How best to bring a six-year-old reader up to date on the happenings in this country in the past 30 years or so? Well, based on last month’s experiences, the emphasis will be on storytelling rather than anything obviously nonfiction-y.

    • From DyAnne DiSalvo, we’ll have A Castle on Viola Street and Grandpa’s Corner Store.

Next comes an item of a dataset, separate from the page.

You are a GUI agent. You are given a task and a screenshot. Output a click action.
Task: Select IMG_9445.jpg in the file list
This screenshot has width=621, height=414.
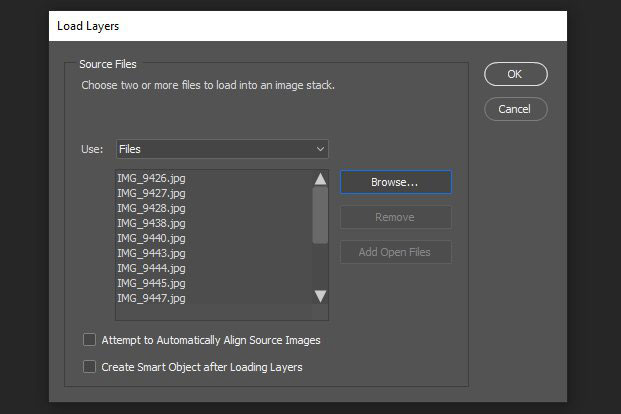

I haven’t read any of her books before, but her focus on contemporary social issues — achieving home ownership through a Habitat-like organization and the struggles of neighborhood shops in the face of Mega Lo Marts, respectively — are intriguing.

 

    • A couple of books seem like timely fits after what happened in New Orleans: River Friendly, River Wild, by Jane Kurtz and Neil Brennan, cover the flooding, while Smoky Night, by Eve Bunting and David Diaz, address the sort of chaos that children experienced during the long wait for evacuation.

 

    • Then there are the 9/11-related books: The Man Who Walked Between The Towers, by Mordicai Gerstein, Maira Kalman’s Fireboat: The Heroic Adventures of the John J. Harvey, and September Roses, by Jeanette Winter. We’ve already read the first two — my wife recently found S reading Fireboat to his pet bunny — and I’m eager to read Winter’s angle. Another recent book of hers, The Librarian of Basra, is contemporary Iraqi history that goes hand-in-hand with contemporary U.S. history, and we’ve read that one recently, too.

 

    • The Train of States, by Peter Si­s, looks appealing. His books are always interesting to look at, and S is a big train fan, so this might be a good way to bring him up to speed on the 49 states he hasn’t lived in. My 89-year-old grandfather still talks about what an expert he was on the various states back when he was about S’s age, so we’ll see if that knack or interest got passed along to his great-grandson.

 

I plucked several of these from a list of picture books recommended by Cynthia Leitich Smith, whose own Jingle Dancer (illustrated by Cornelius Van Wright and Ying-Hwa Hu) we’ll be reading as well, for its take on modern Native culture.

As always, I’d love to hear your suggestions of other books we ought to take a gander at — for this period, or for next month, when we jump back several hundred years.